Collected data entries:
____________________

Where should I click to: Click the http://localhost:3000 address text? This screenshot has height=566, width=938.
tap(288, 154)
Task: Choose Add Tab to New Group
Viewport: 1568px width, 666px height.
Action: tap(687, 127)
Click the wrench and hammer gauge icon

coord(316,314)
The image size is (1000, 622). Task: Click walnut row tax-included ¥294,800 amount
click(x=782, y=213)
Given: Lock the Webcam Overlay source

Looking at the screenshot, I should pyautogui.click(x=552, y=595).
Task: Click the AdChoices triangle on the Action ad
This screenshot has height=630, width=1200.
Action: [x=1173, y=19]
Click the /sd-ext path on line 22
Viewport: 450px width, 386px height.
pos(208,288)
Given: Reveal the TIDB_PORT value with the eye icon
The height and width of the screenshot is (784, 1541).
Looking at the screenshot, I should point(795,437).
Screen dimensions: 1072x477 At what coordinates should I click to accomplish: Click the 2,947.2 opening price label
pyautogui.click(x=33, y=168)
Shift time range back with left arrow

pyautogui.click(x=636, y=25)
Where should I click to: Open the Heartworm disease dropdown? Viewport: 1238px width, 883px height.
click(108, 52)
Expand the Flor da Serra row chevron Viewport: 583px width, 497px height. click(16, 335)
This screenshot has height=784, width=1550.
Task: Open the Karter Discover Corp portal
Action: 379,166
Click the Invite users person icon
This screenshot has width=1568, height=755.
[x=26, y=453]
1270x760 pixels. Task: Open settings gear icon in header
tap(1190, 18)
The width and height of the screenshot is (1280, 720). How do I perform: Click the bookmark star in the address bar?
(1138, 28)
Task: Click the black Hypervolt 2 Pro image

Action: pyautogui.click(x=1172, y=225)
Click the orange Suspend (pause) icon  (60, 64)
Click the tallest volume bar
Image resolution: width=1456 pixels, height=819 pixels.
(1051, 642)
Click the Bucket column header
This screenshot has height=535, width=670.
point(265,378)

____________________

Requirements:
Arrange the records from the line with "Click the /sd-ext path on line 22" through the line with "click(108, 52)" as a Markdown table with the columns Row and Record line, numbering each row and skipping blank lines.

Result for this exercise:
| Row | Record line |
|---|---|
| 1 | Click the /sd-ext path on line 22 |
| 2 | Viewport: 450px width, 386px height. |
| 3 | pos(208,288) |
| 4 | Given: Reveal the TIDB_PORT value with the eye icon |
| 5 | The height and width of the screenshot is (784, 1541). |
| 6 | Looking at the screenshot, I should point(795,437). |
| 7 | Screen dimensions: 1072x477 At what coordinates should I click to accomplish: Click the 2,947.2 opening price label |
| 8 | pyautogui.click(x=33, y=168) |
| 9 | Shift time range back with left arrow |
| 10 | pyautogui.click(x=636, y=25) |
| 11 | Where should I click to: Open the Heartworm disease dropdown? Viewport: 1238px width, 883px height. |
| 12 | click(108, 52) |